(Stored data entries)
# # # # # # #

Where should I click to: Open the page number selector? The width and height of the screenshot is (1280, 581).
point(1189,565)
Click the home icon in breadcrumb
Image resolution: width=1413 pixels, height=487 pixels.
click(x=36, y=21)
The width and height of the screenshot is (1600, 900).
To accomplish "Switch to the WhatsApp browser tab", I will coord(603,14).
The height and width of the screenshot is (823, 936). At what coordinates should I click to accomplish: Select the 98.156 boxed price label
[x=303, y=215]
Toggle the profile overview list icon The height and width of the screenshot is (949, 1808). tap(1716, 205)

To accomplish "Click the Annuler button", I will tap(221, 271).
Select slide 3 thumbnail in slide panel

# # # # # # #

*Assignment*. Go through the entries above and count each line that contains the string "icon". Reply only with the total.

*Solution to the exercise*. 2